Collected data entries
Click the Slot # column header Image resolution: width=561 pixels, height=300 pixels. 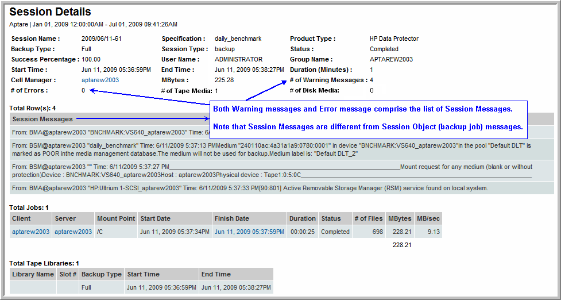(68, 274)
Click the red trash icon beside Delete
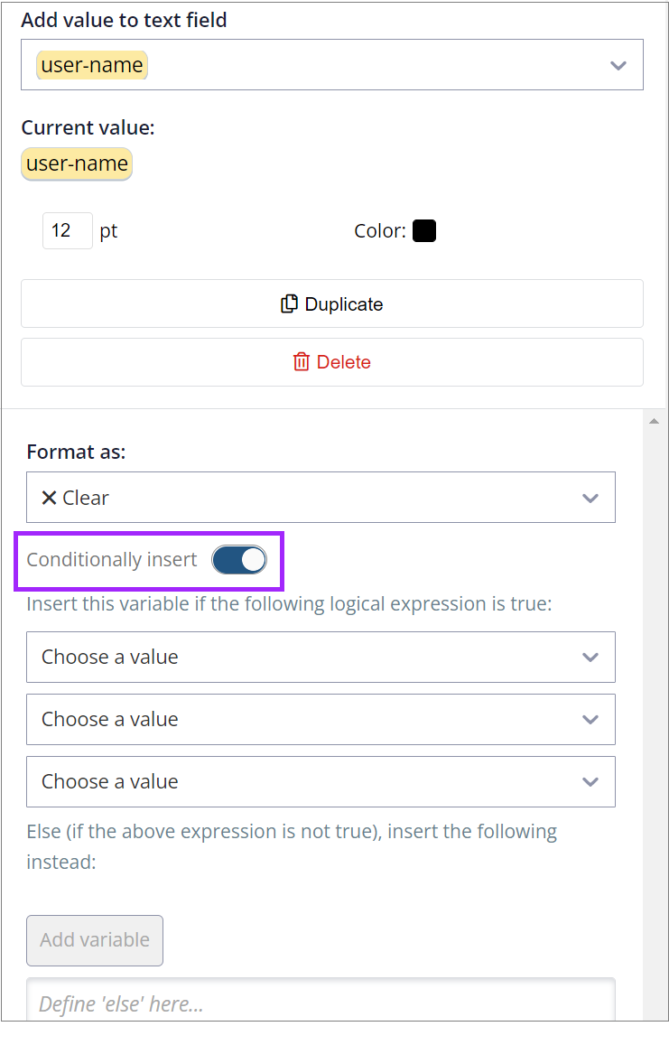 (x=301, y=361)
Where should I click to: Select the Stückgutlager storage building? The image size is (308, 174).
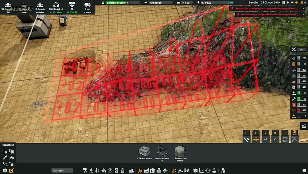[145, 152]
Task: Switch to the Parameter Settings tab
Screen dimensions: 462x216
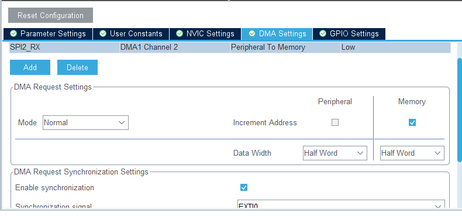Action: coord(48,34)
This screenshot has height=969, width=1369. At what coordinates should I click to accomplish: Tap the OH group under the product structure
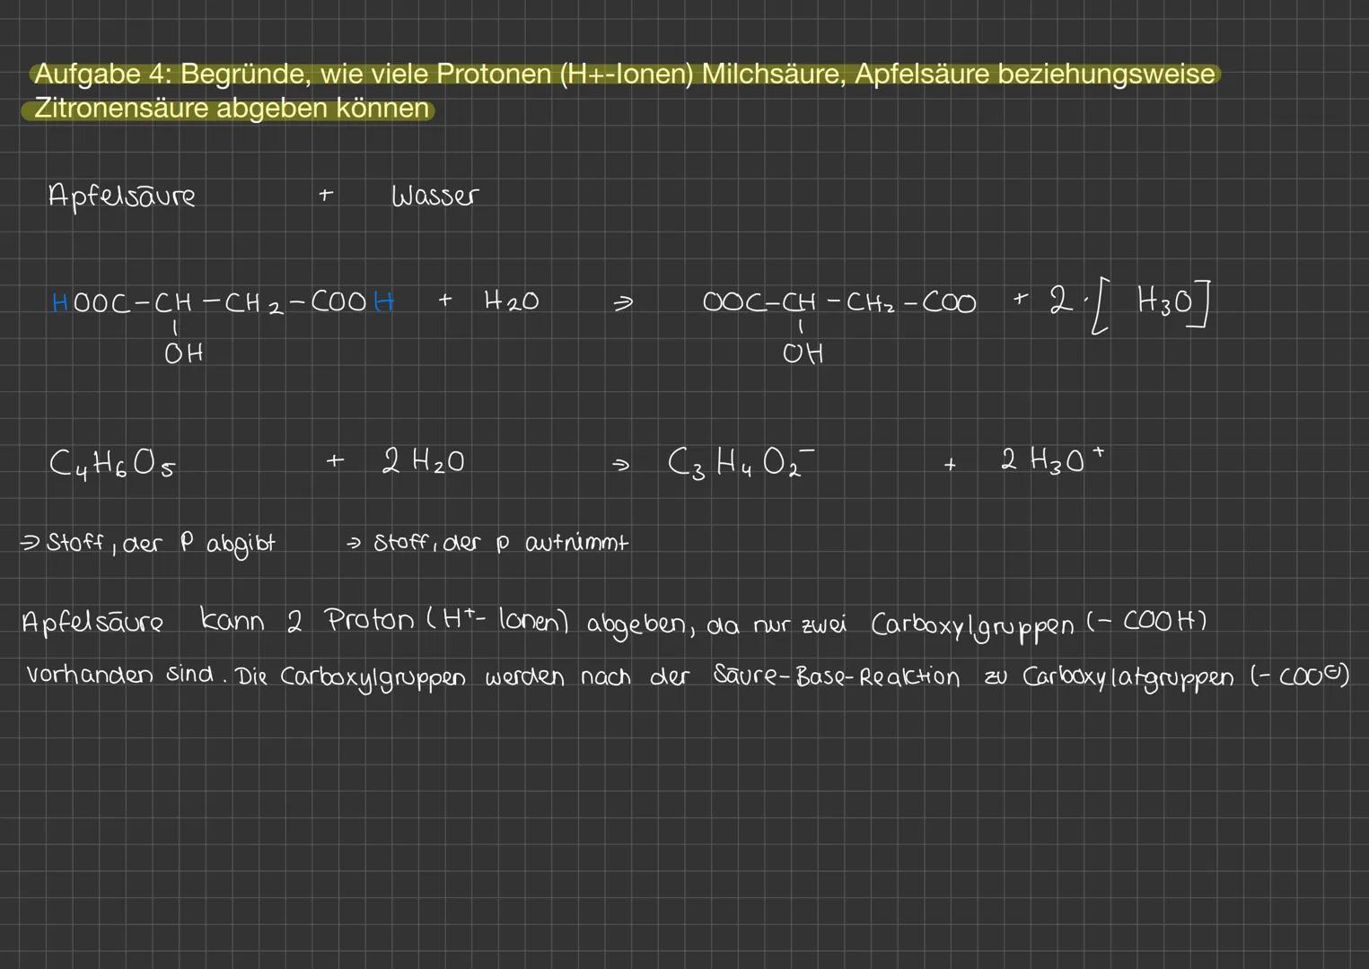803,354

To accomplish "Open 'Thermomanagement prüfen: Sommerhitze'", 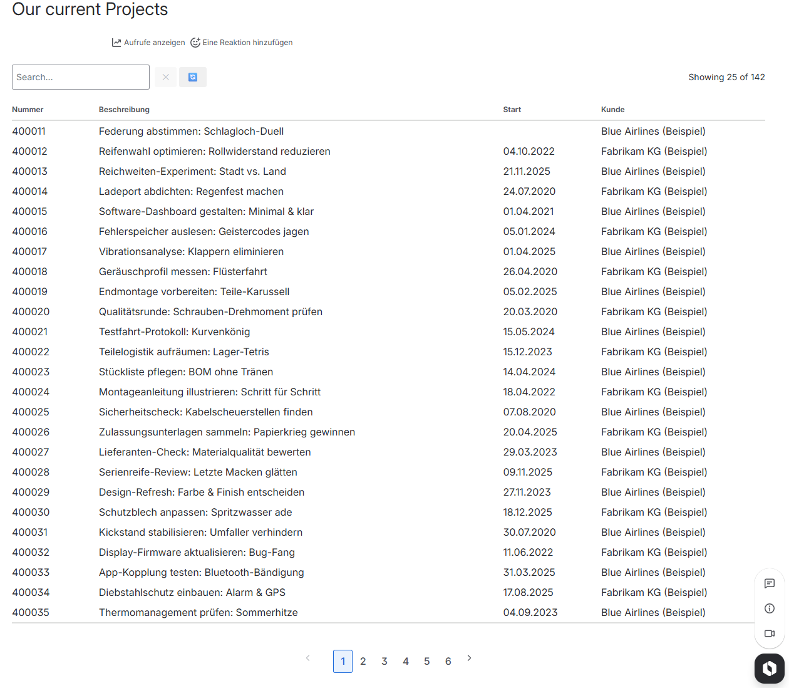I will pyautogui.click(x=199, y=612).
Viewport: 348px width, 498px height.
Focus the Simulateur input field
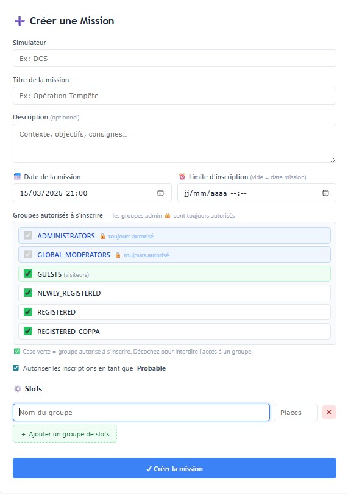174,59
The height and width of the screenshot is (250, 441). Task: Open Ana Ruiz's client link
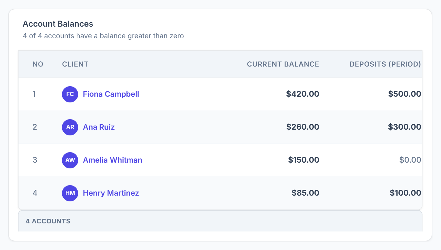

## Your goal
Show all lines from the data that contain "Task".

## Output below
Task: Switch to the Parameter Settings tab
The height and width of the screenshot is (250, 441). Task: Open Ana Ruiz's client link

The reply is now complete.